## Prompt a
Besides NKeys and JWTs, what security model does the NATS article say NATS 2.0 introduced?

## Article

┏━━

Using NATS to Implement Service Mesh Functionality, Part 2: Security

11 min readOct 22, 2019

NATS 2.0 Security with Operators, Accounts, and Users

Continuing the Service Mesh ideas and discussion in my first write-up, the next thing to look at with respect to NATS 2.0 and service mesh ideas to me is in the area of security. The security pieces of a service mesh involve end-to-end encryption (mutual TLS), authentication, authorization policies as well as service-to-service access control among the services. With NATS 2.0 and the introduction of NKeys, JWTs, and the Operator — Account — Users security model, I believe there is a great deal to use toward a more secure communication infrastructure using NATS. In this post we dive into that specifically and compare and contrast the NATS model with the security model of mainstream service meshes.

Service Mesh — Secure by Default, Defense in Depth, AuthN, AuthZ, and more!

┗━━

## Record extracts
┏━━

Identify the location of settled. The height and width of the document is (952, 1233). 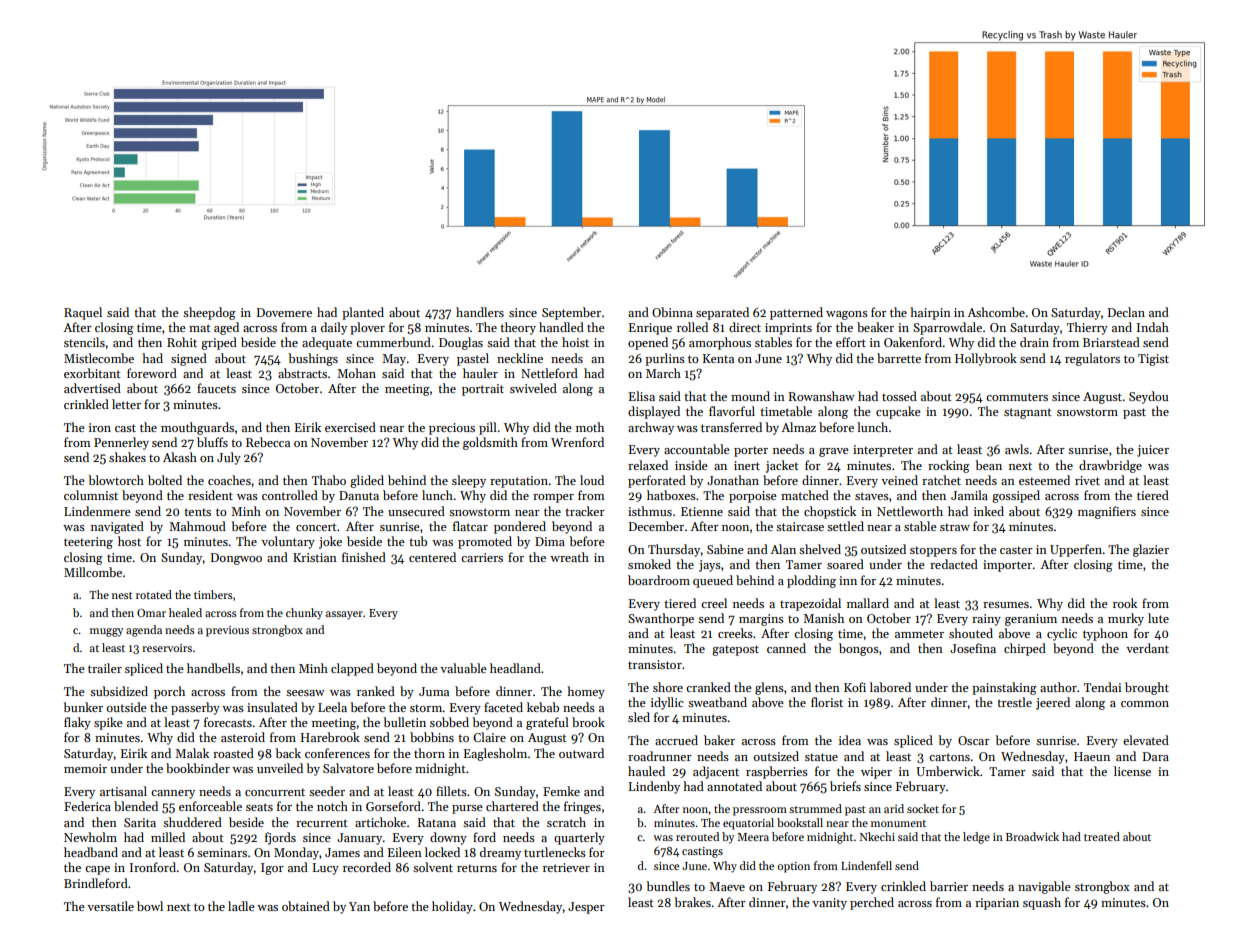
(845, 526).
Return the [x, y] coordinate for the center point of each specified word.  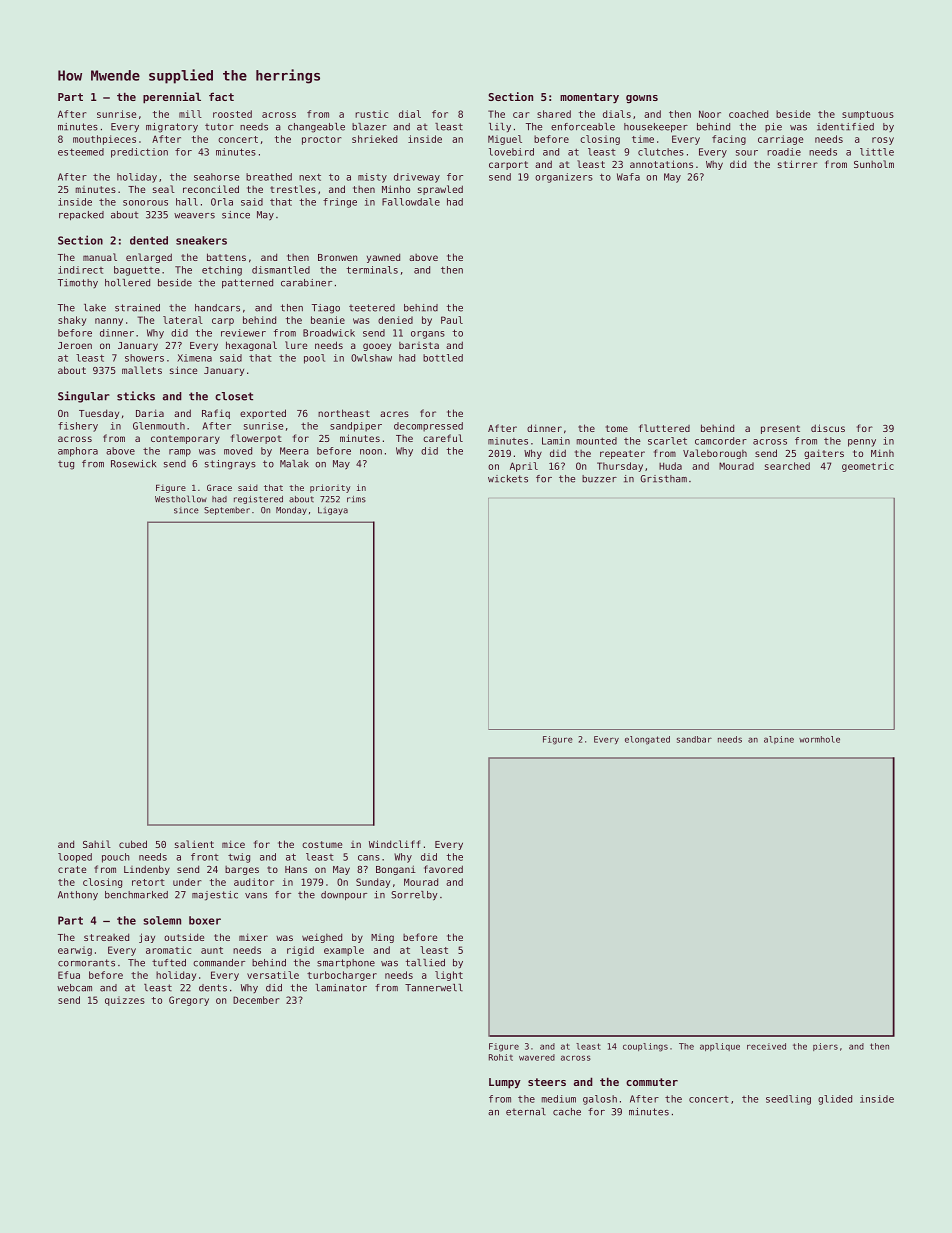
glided [835, 1100]
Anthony [78, 895]
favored [443, 869]
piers [825, 1047]
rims [356, 499]
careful [443, 438]
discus [828, 428]
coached [748, 114]
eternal [526, 1112]
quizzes [125, 1001]
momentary [589, 98]
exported [263, 414]
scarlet [667, 441]
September [227, 511]
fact [221, 96]
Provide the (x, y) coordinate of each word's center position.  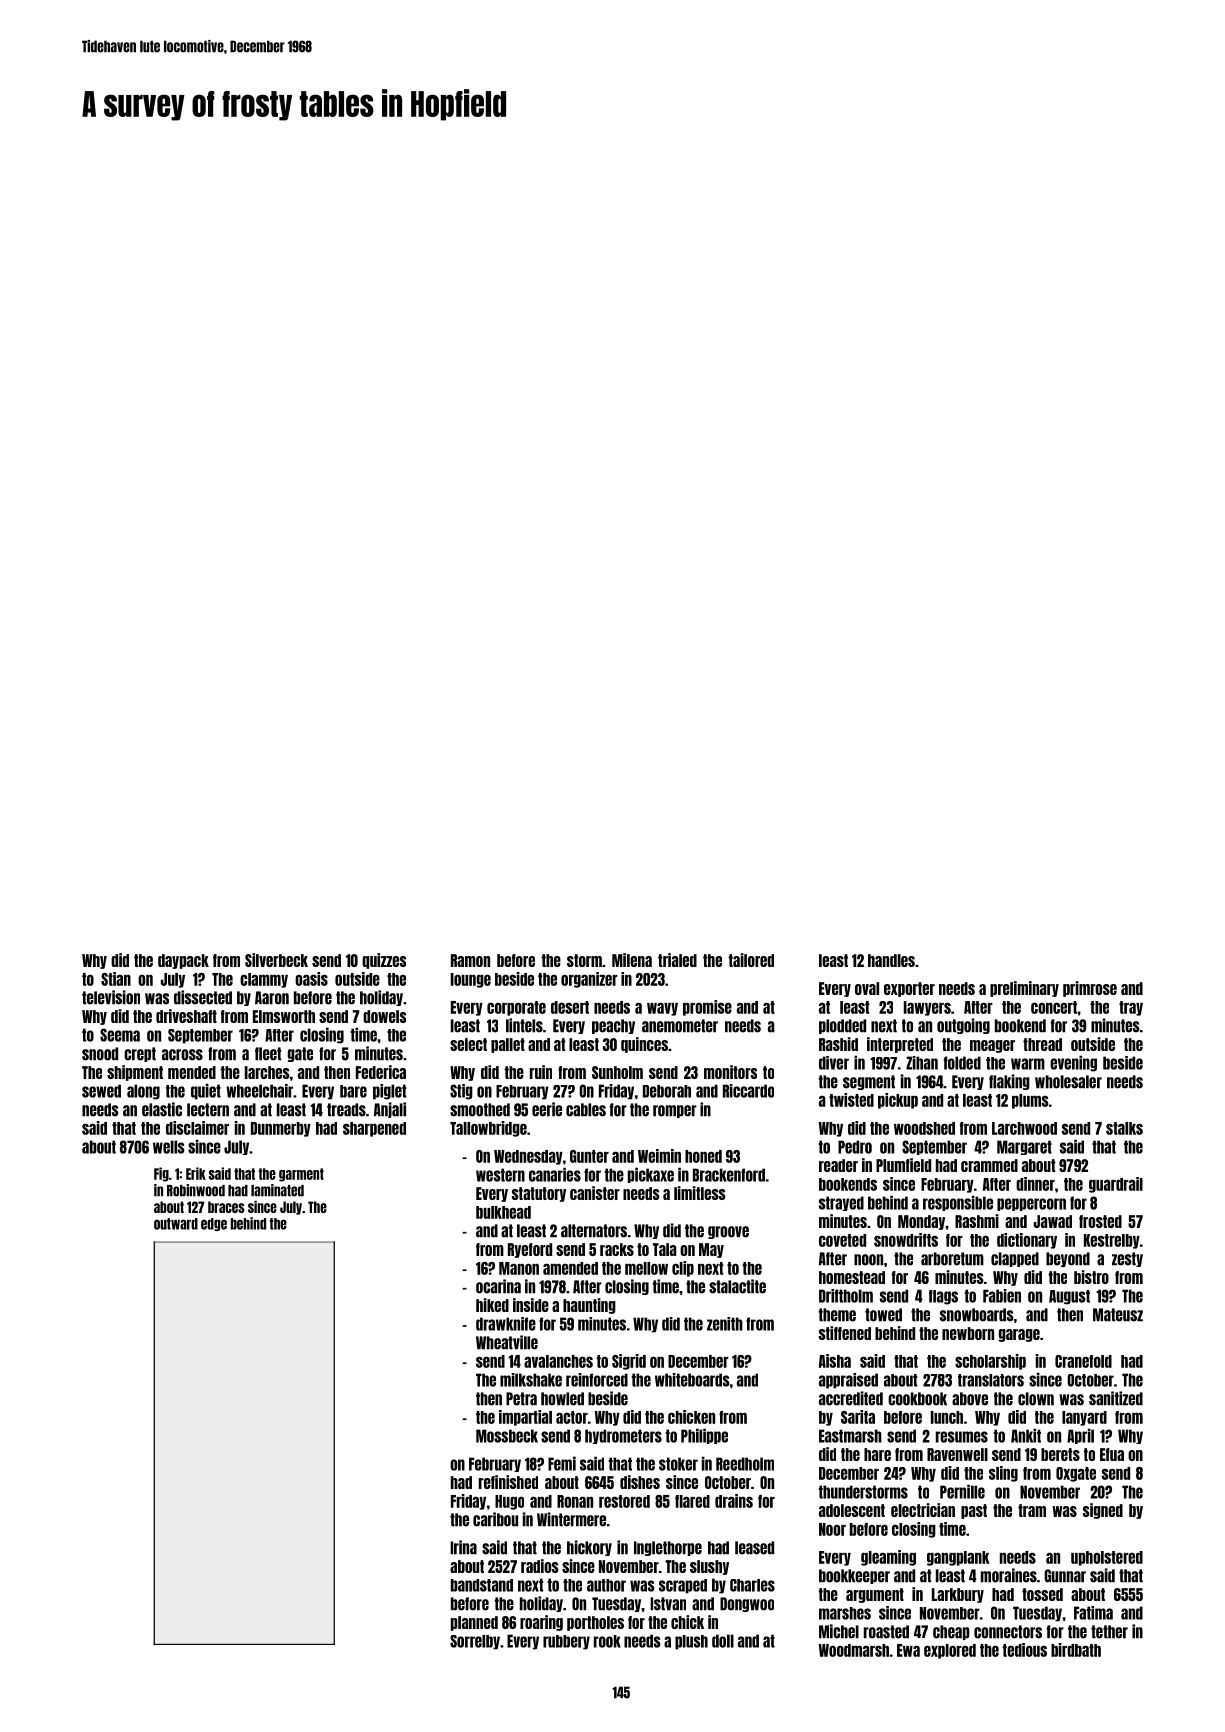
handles (891, 960)
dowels (384, 1016)
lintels (524, 1025)
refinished (508, 1482)
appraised (848, 1381)
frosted (1100, 1221)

┗━━

## Prompt b
Transcribe the entries from the line containing "rims [356, 499]" through the end of the entries, both ends included, and leave the pictures out of your copy.

## Complete answer a
The Operator — Account — Users security model.

## Complete answer b
rims [356, 499]
careful [443, 438]
discus [828, 428]
coached [748, 114]
eternal [526, 1112]
quizzes [125, 1001]
momentary [589, 98]
exported [263, 414]
scarlet [667, 441]
September [227, 511]
fact [221, 96]
Provide the (x, y) coordinate of each word's center position.  
handles (891, 960)
dowels (384, 1016)
lintels (524, 1025)
refinished (508, 1482)
appraised (848, 1381)
frosted (1100, 1221)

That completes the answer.